Apre la Scuola dei piccoli Comuni
Iniziativa per lo sviluppo e contro lo spopolamento dei centri minori
CASTIGLIONE MESSER MARINO. La linfa vitale di un territorio è la popolazione. Lo spopolamento dei territori montani va frenato offrendo servizi ai residenti, a partire dalla scuola.

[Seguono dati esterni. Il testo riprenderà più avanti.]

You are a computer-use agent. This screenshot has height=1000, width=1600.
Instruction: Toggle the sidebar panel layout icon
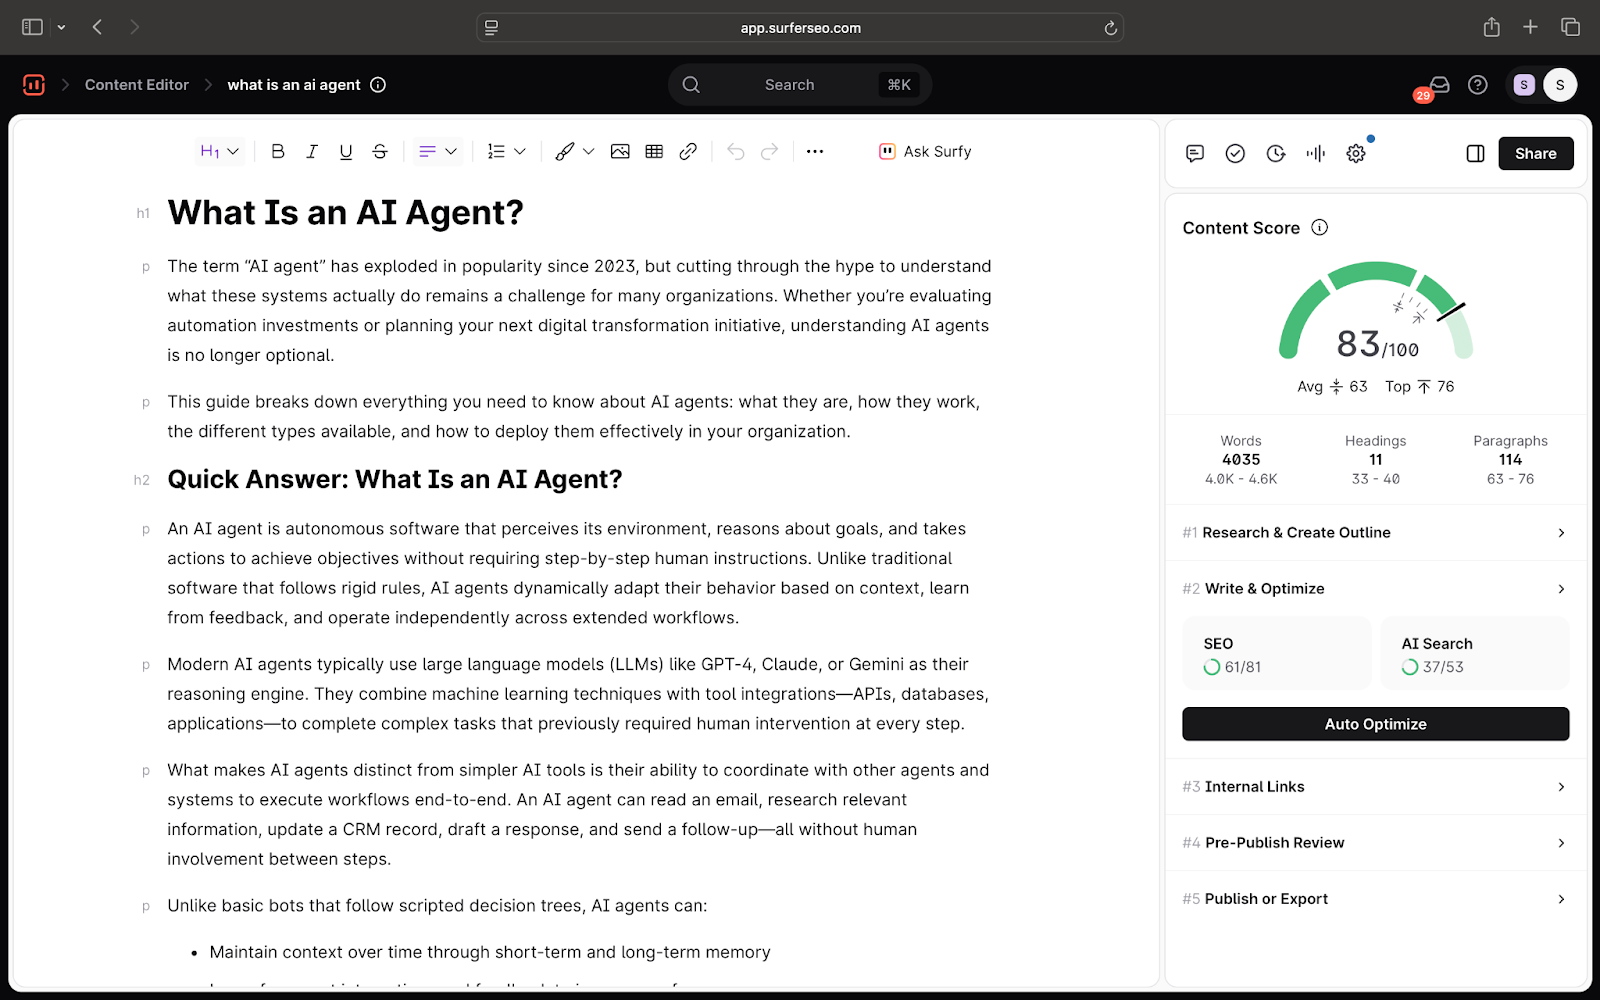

Ne è convinto il Comune di Castiglione Messer Marino che sta dando vita alla “Scuola dei piccoli Comuni” con il partenariato di Anci, Uncem, Unpli, Slow Food, Confcooperative, Cai, Avis, Gal Maiella verde e il comprensivo di Castiglione. «L’obiettivo principale», spiega il sindaco Silvana Di Palma, «è fare formazione e diffondere pratiche per la rigenerazione delle aree interne». Stamani alle 11 l’iniziativa viene presentata nella sala consiliare, con le attività che partiranno nel 2024. «La “Scuola” intende mettere a disposizione di amministratori locali e operatori del mondo associativo, delle professioni e della cultura dei piccoli Comuni, una “cassetta degli attrezzi” per alimentare, avviare o implementare processi di rigenerazione sociale ed economica, di mantenimento e sviluppo dei servizi essenziali e di contrasto allo spopolamento. Le attività coinvolgeranno docenti universitari, ricercatori ed esperti di tutta Italia». Alla presentazione di oggi intervengono il sindaco Di Palma; Rossano Pazzagli, nominato direttore della “Scuola dei piccoli Comuni” e docente di Storia del territorio e dell’ambiente all’Università del Molise; Nicholas Tomeo, dottorando in Ecologia e territorio all’Università del Molise; Massimo Luciani, direttore di Anci Abruzzo; Sara Franceschelli, docente dell’Università d’Annunzio di Chieti-Pescara.(p.c.)